I totally enjoy being a stay-at-home mom. Best profession ever.

Linea Reno
Billings, MT, USA

Response

You seem to be experiencing some trepidation about becoming a stay-at-home mom. If you're not sure, perhaps you could ask for a one-year unpaid leave from your boss and then reassess how you feel about staying at home. Are there ways you can remain involved with a professional association perhaps by doing contract work to keep one foot in the door?

But back to your real question -- how do driven, professional moms deal with the "monotony" of being home?

  • Be open to a major shift in thinking. Before I had my daughter, no one in my close circle was a full-time stay-at-home mom. I thought that any woman with any brains in her head would naturally choose work. Why else would she have put in all that time getting an education and climbing up the career ladder? I assumed that stay-at-home moms probably were not abandoning fulfilling careers. Then my baby came along and made me reassess all of my priorities and preconceptions. The more books I've read on the subject and the more brilliant stay-at-home moms I've met, the more I’ve realized that the most important thing I could do for me, my family, and the world is to put my career on hold for five or ten years and return to it when my daughter is older. I have to admit, though, that I am still struggling with this shift in thinking and just inching my way toward being a stay-at-home mom (I currently work reduced hours).

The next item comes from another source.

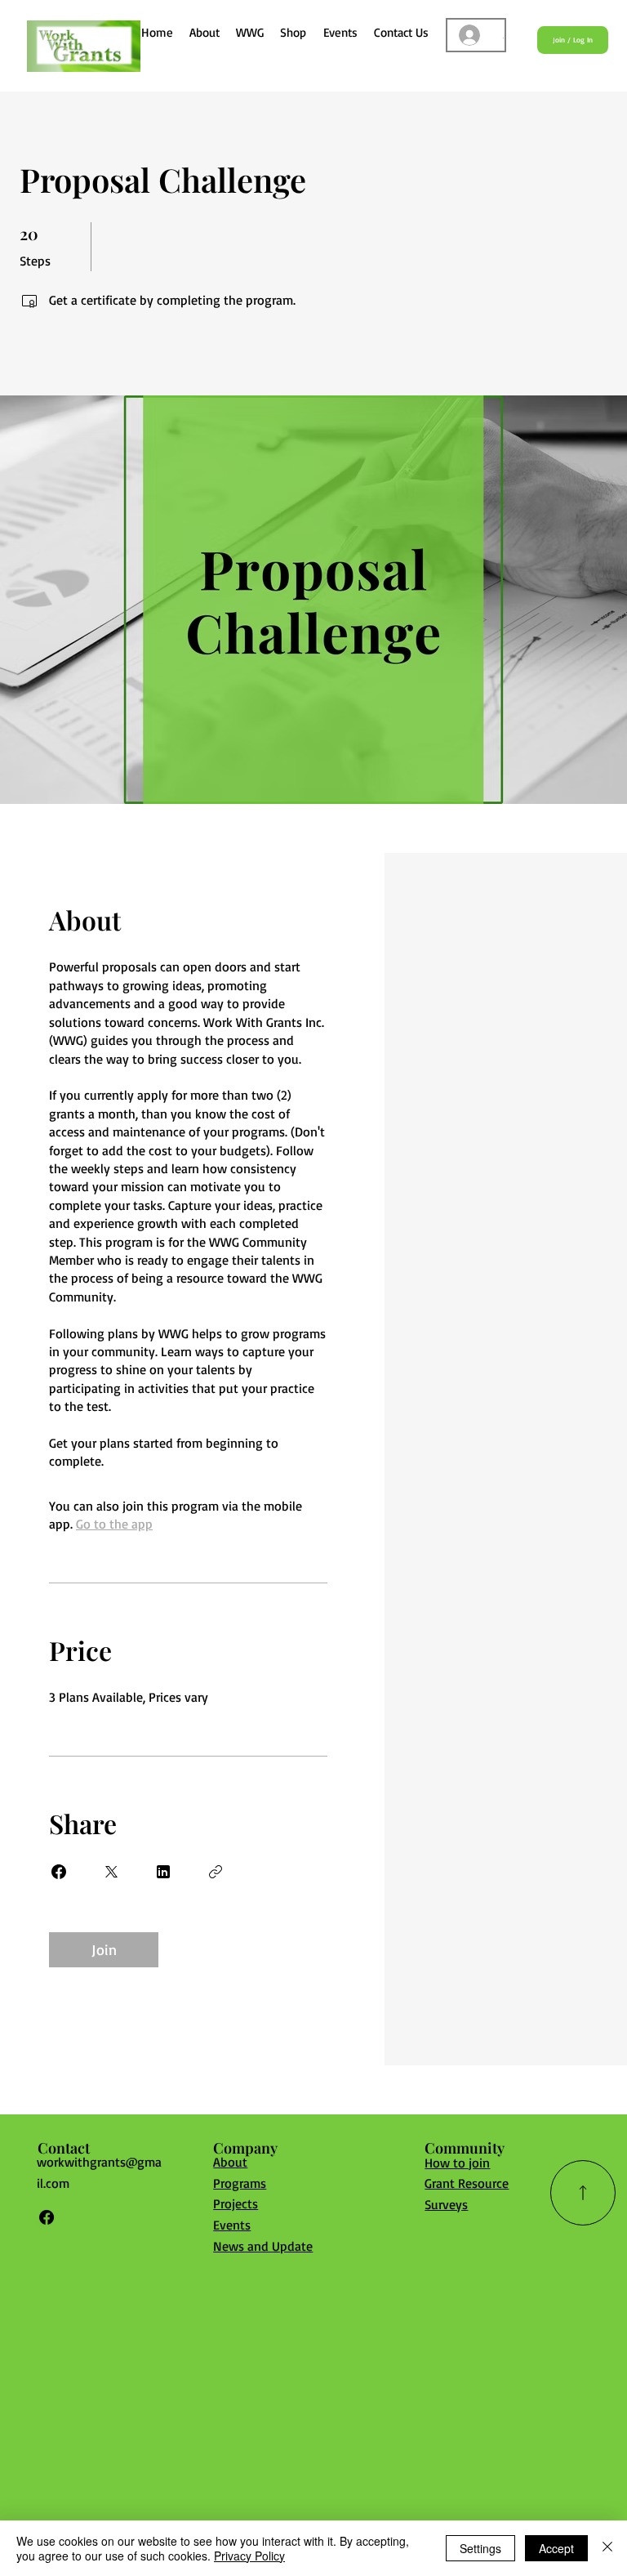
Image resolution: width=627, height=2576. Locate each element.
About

It's hard to change a lifetime of ingrained values.
  • Don't try to play with your baby all day. When I hear moms on maternity leave (maternity leave is typically 12 months in Canada) say that they can't wait to get back to work, they often mention how boring it is to try to entertain their babies all day. I have never felt it is my job to entertain Nora, and as a result I never find spending time with her monotonous. I carry her on my back or in a sling while I cook, garden, shovel snow, buy groceries, wash the floors, go for walks, or visit with friends. It's a great way for her to see and learn about the world while being close to me, and I get to do adult things. I even brought her along while I volunteered teaching English as a second language during my maternity leave. Okay, and I do play with her sometimes -- just not all day!
  • Get involved. There are tons of resources and activities out there for stay-at-home moms and their children.
  • But don't get too involved. My first few months at home with Nora I had us signed up for volunteer work, mom and baby yoga, baby salsa, swimming, and gatherings with my prenatal group. After a few months of this I realized that I was running from appointment to appointment, and I cut most of it out. As my local La Leche League Leader pointed out, one of the pleasures of having a baby is slowing life down to a baby's pace. Even though you enjoy your hectic work schedule now, you may enjoy a slower rhythm of life paced around feedings once your baby comes.
  • Learn about gentle discipline. I've noticed that positive parenting techniques vastly improve the experience of spending all day with a child.
  • Remember that your child will never again be at the stage he or she is at today. This is your one chance to cuddle your newborn, be endeared by your cute toddler, and indulge in the curiosity of your amazing preschooler.